À ce moment, un valet de chambre du duc entra et annonça:
– Un homme est là, chargé d’un important message de Mme la princesse Fausta.
Maurevert recula de quelques pas en frémissant. Si le duc connaissait ses secrètes accointances avec Fausta, il était perdu! Guise avait fait un signe. L’homme annoncé pénétra dans la pièce et s’inclina devant le duc.
– Parle! dit celui-ci.
– Voici, monseigneur, dit l’homme. Mme la princesse est sortie ce matin de Paris pour une affaire que j’ignore. Selon la coutume, divers serviteurs étaient échelonnés de distance en distance sur le trajet que devait suivre Sa Seigneurie au cas d’un ordre à recevoir.
– Bonne coutume! grommela le duc. J’en userai à l’avenir.
– J’étais, reprit l’homme, posté près de la porte Montmartre (Maurevert dressa les oreilles).
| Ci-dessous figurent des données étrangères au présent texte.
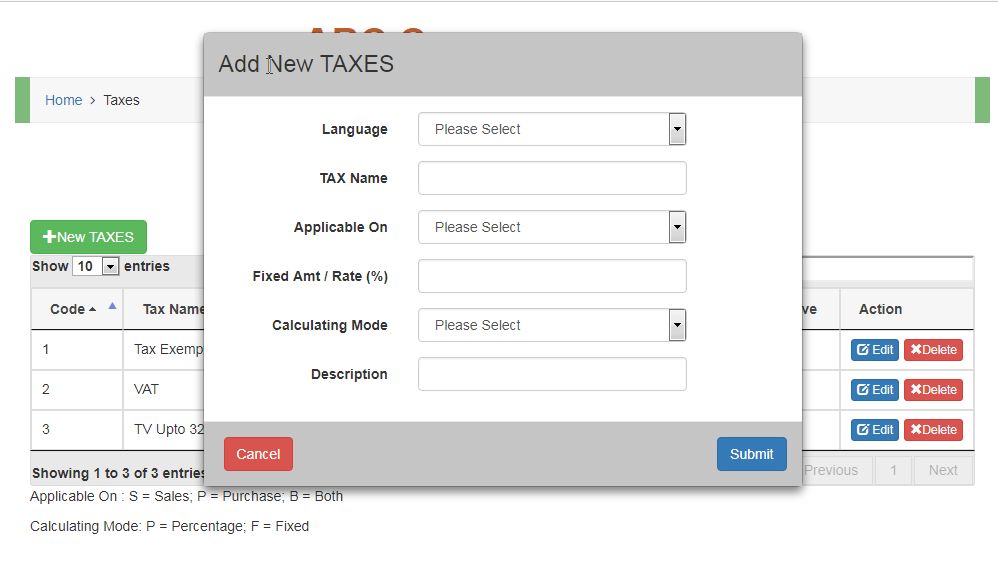
Task: Edit the Tax Exempt row
Action: [x=875, y=350]
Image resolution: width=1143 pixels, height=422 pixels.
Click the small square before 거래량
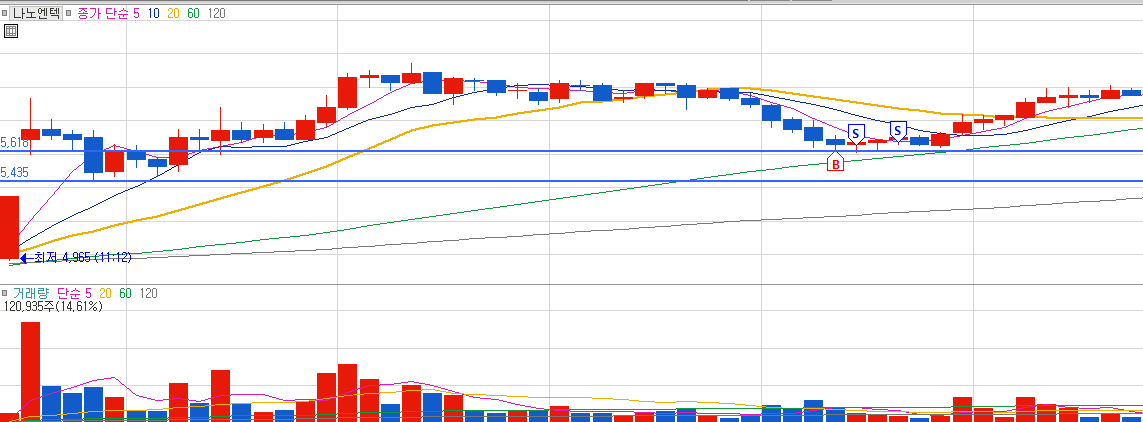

J’ai vu revenir la litière de Sa Seigneurie. Naturellement, je n’ai pas bougé. Mais lorsque la litière est passée près de moi, j’ai vu les rideaux s’entr’ouvrir, et ce papier roulé en boule est tombé à mes pieds, en même temps que ces mots me parvenaient: hôtel, Guise!… Alors, je suis venu, monseigneur, et voici le papier…
Guise déroula rapidement le papier, et lut ces mots au crayon:
«Faites cerner la Cité: j’y conduis Pardaillan. – F.»
– Ah! ah! tu avais raison, Maurevert! s’écria Guise. En chasse donc!… Bussi, prends cent hommes au Châtelet, postes-en cinquante au pont Notre-Dame, et cinquante au Petit-Pont!… Maineville, prends cent hommes à l’Arsenal: cinquante au pont aux Changeurs, cinquante au pont Saint-Michel… Maurevert, prends cent hommes au Temple, dont tu mettras cinquante au nouveau pont, et cinquante au pont des Colombes [9] . Moi je vais me poster sur le parvis Notre-Dame avec tout ce que j’ai de monde ici. Le drôle est dans la Cité!… Dussé-je démolir l’Île entière, cette fois il ne m’échappera pas!… Maurevert, tu me rejoindras sur le parvis pour me rendre compte de ta mission.
Maurevert, Bussi-Leclerc et Maineville s’élancèrent. Cinq minutes plus tard, le duc de Guise sortait de son hôtel à la tête d’une soixantaine de cavaliers. Lorsqu’il arriva à la Cité, il dissémina aussitôt cette troupe pour garder les ponts en attendant l’arrivée des renforts. Moins d’une heure après, tous les points indiqués par lui étaient fortement occupés, et les cavaliers de Guise le rejoignaient sur le parvis; si bien que les membres du Parlement crurent qu’on les voulait exterminer et se barricadèrent dans le palais.
On sait que le Parlement et le duc de Guise gardaient une sourde méfiance l’un contre l’autre.